Dat beeld krijgt betekenis als daar gebeurt wat bij God past, waar God zich bij ‘thuis voelt’.
Onze uitdaging met het verhaal van vandaag is, dat onze nieuwe kerk echt een ‘Huis van God en een
thuis voor velen’ zal zijn, omdat God en mensen daar recht gedaan worden. En natuurlijk. Ook bij ons
zal het niet ideaal zijn. Er zullen fouten worden gemaakt. We zijn als kerkmensen geen betere mensen
dan andere mensen. Maar: we zijn op iets beters aanspreekbaar. Omdat we ons steeds weer willen laten
aanspreken door wat Jezus zegt.
3
Zacharia 9: 9 en 10a
5
We zijn in onze kerk geen hemel op aarde.

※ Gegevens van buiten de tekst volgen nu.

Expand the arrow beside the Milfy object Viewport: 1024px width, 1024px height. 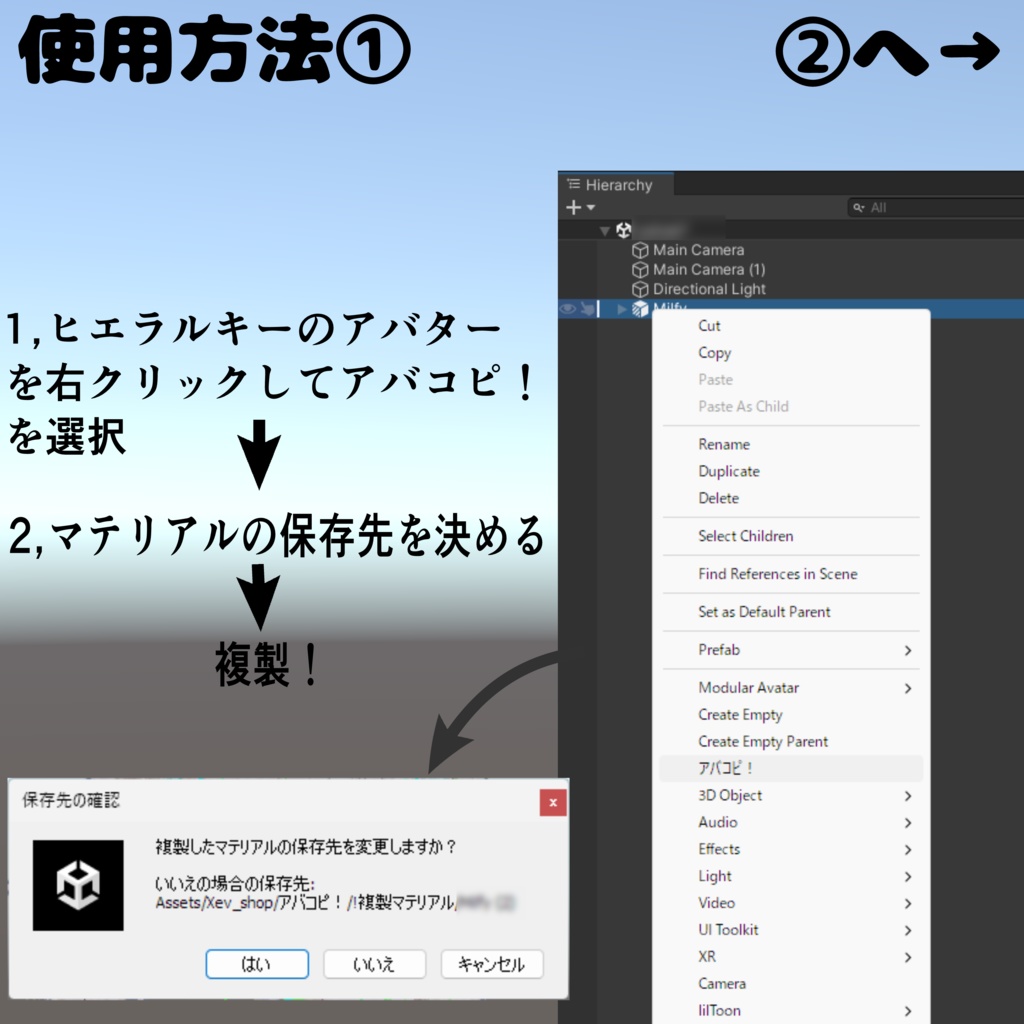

Maar we kunnen als kerk wel voorpost zijn van Gods Koninkrijk.
Door mildheid te oefenen en geraaktheid te delen.
Door vrede te zoeken en recht te doen.
Door samen te bidden en bewogen te zijn met elkaar.
Zo kan onze kerk worden wat Jezus de tempel maakte: een heil-zame plek.
In het huis van God werden mensen geheeld. Omdat Jezus overtuigend zei en liet zien:
jij mag hier zijn zoals je bent. Jij mag hier thuis zijn bij God en bij mensen.
Van u is deze wereld, deze tijd.
Gij hebt uw stem tot op vandaag doen klinken.
Uw naam is hartstocht voor gerechtigheid.